Mittagspause. Axel Weber hatte sich schmutzig gearbeitet und Schmierfette und Öltropfen hatten sich schon größere Gebiete seiner frisch gewaschenen Arbeitskleidung wieder zurückerobert. Er hatte keine Zeit zum Händewachen. Er hielt das Pausenbrot mit dem Butterbrotpapier fest, in das es Gerda heute früh eingewickelt hatte. ›Käse und Salami‹ schmeckte er schon beim ersten Biss. ›Lecker.‹ »Wo ist denn die Werkhalle Nummer fünf?« Die Kollegen zeigten einstimmig in Richtung des Notausgangs und aßen dann selber gemütlich weiter.

Die Halle fünf war nicht viel größer als seine Werkhalle.
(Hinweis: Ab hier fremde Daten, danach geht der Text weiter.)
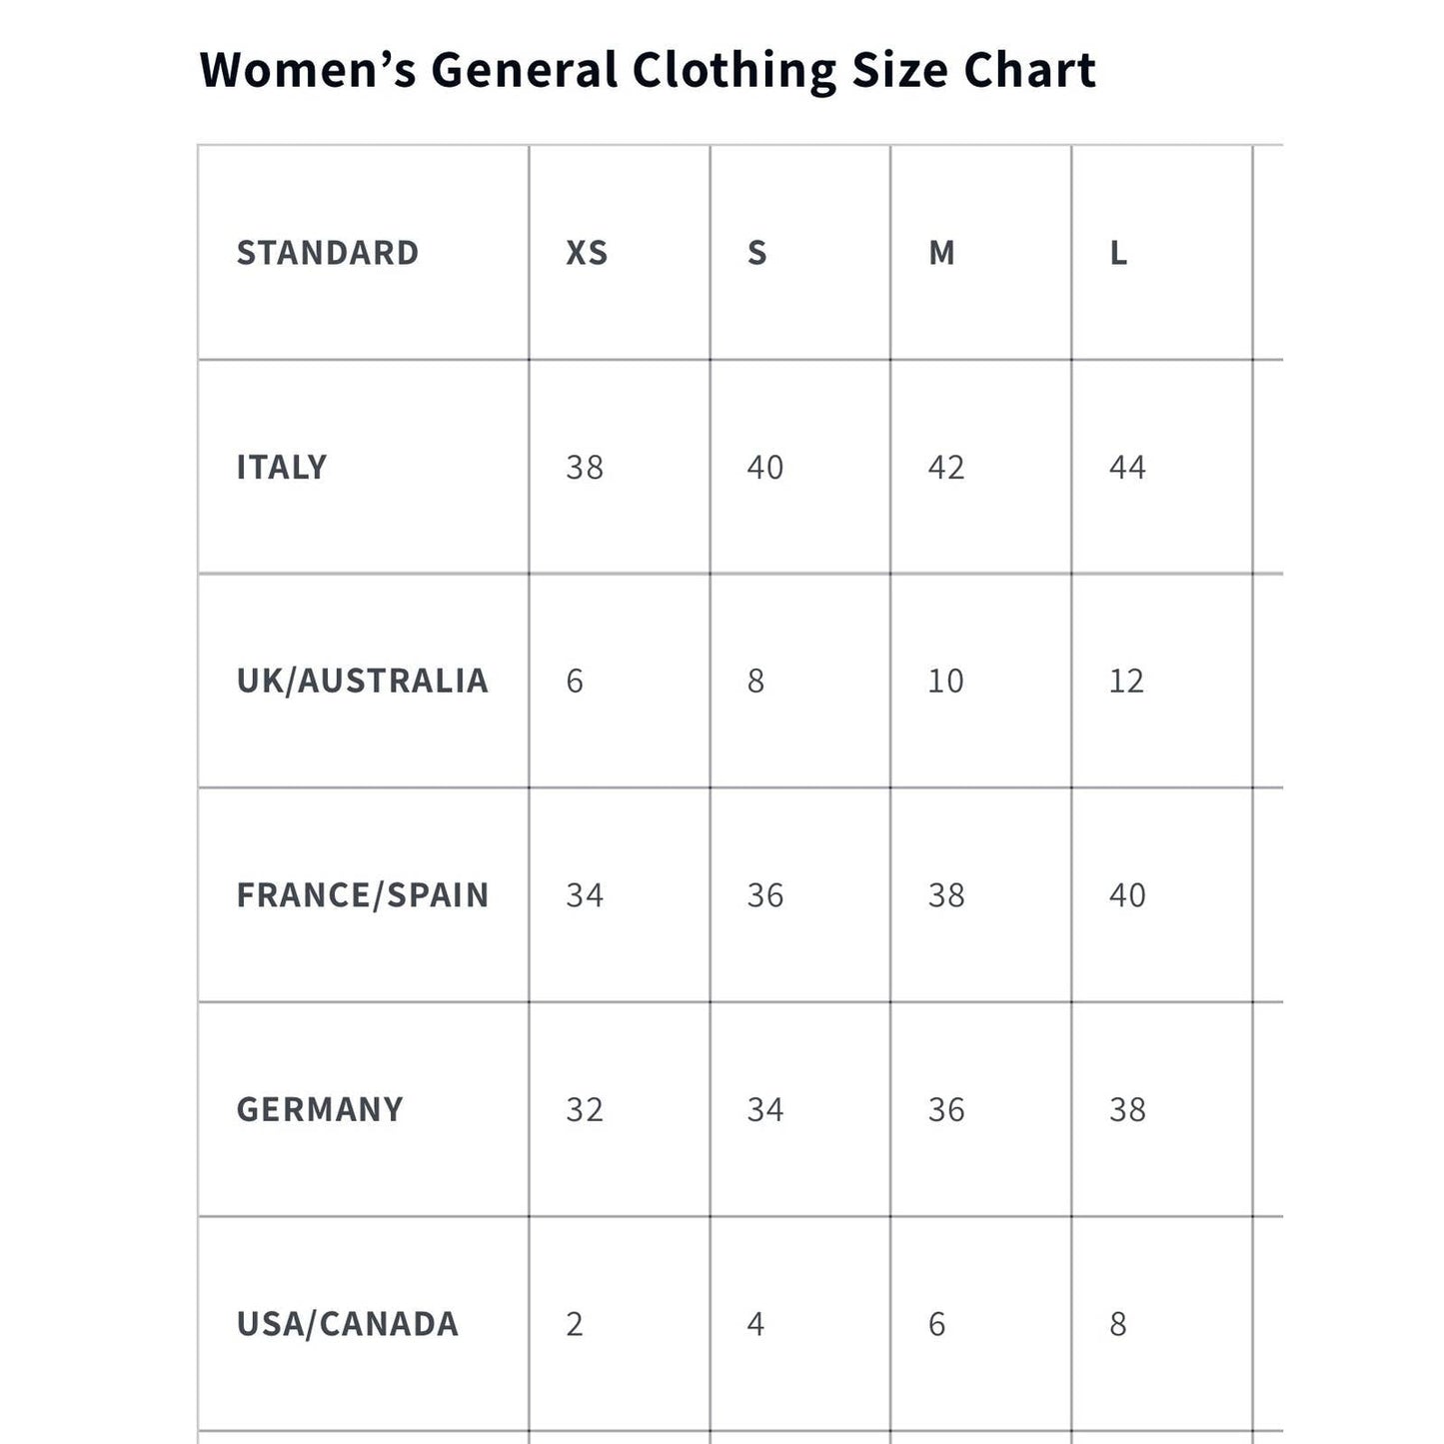
Task: Click the ITALY row label
Action: point(282,467)
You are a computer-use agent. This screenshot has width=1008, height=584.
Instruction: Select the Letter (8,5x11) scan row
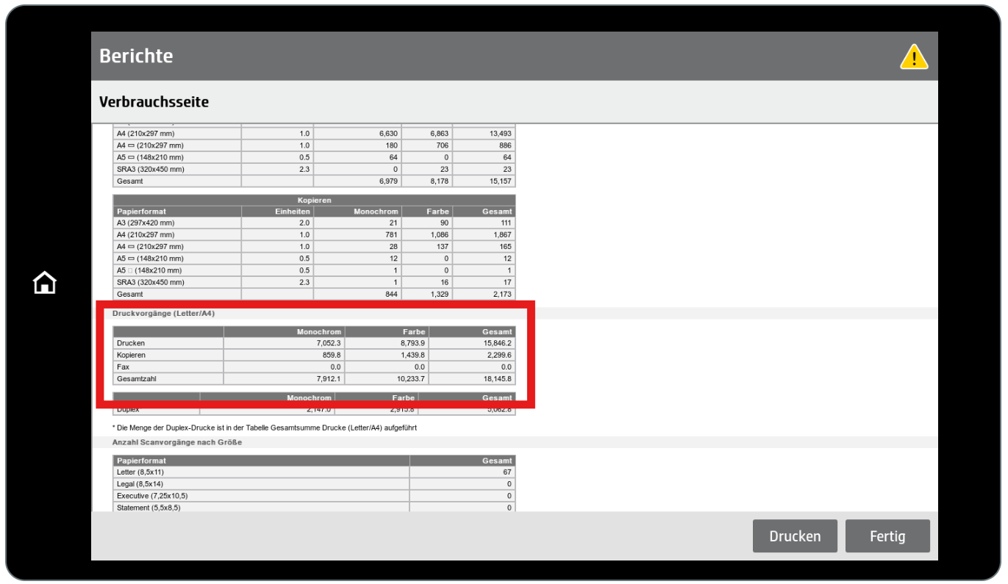(x=140, y=472)
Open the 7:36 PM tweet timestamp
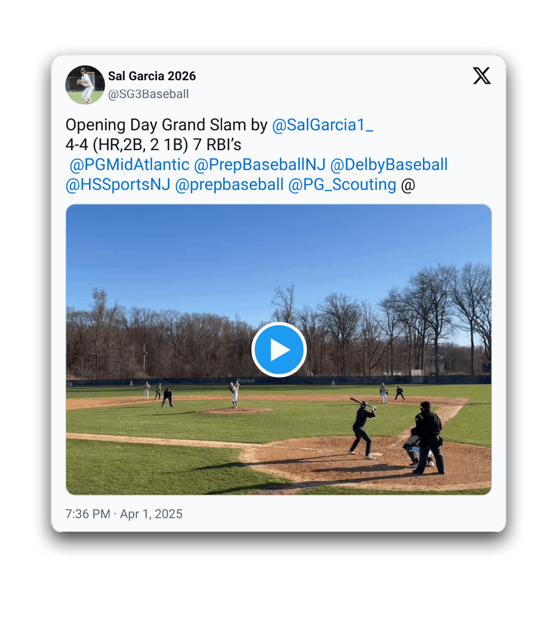The image size is (557, 622). tap(87, 514)
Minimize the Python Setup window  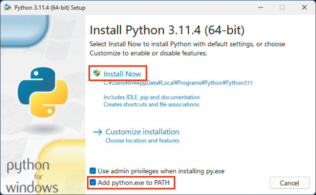point(261,7)
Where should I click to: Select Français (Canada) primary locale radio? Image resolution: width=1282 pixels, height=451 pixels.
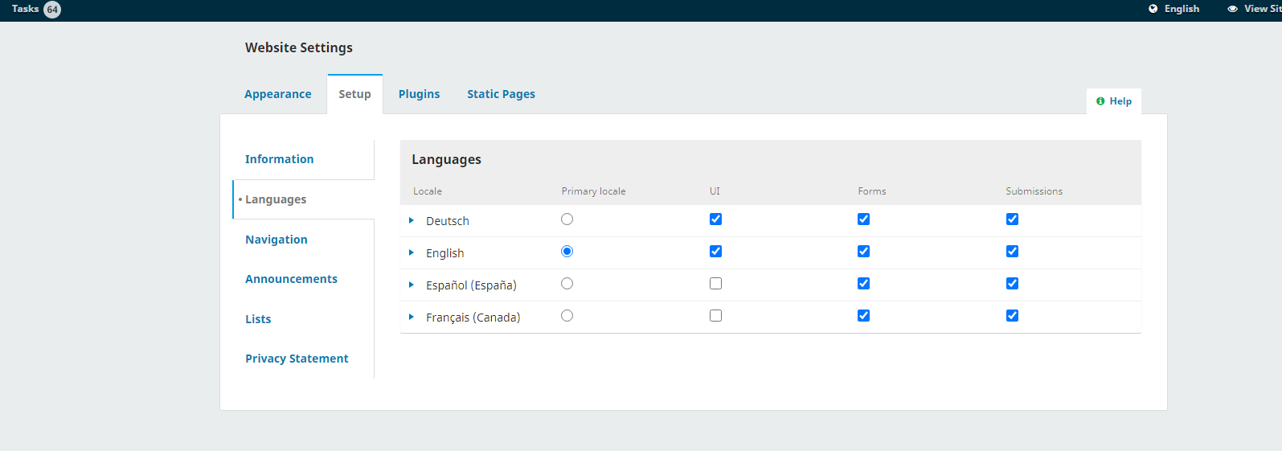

Es standen fast die gleichen Geräte herum und die Menschen, die hier arbeiteten, waren ihm noch genauso fremd wie die Mitarbeiter seiner Jugendbrigade. »Wo finde ich denn den Genossen Krugmann?« fragte er in den Pausenraum, in der das Heimspiel von Lok immer noch nicht bis zu Ende ausgewertet war. Ein schwarzhaariger kleiner Fast-Rentner fühlte sich zuständig: »Jürgen oder Wolfgang? Wir haben hier zwei Krugmänner.«

»Jürgen Krugmann.«

»Der ist mal an der frischen Luft und kommt so in einer Stunde wieder.«

»Danke. Ich komme dann später noch mal wieder.«

»Schon gut.« Auf dem Rückweg überlegte er, dass die Mittagspause nur eine halbe Stunde betrug. Wo war er denn? Und was bedeutet frische Luft? Man kann sich an diese Arbeitseinstellung gewöhnen und heute störte es ihn schon weniger als am Freitag. ›Immer schön mit dem Strom schwimmen, dann gehst du nicht unter‹ dachte er und musste dabei sogar ein wenig schmunzeln.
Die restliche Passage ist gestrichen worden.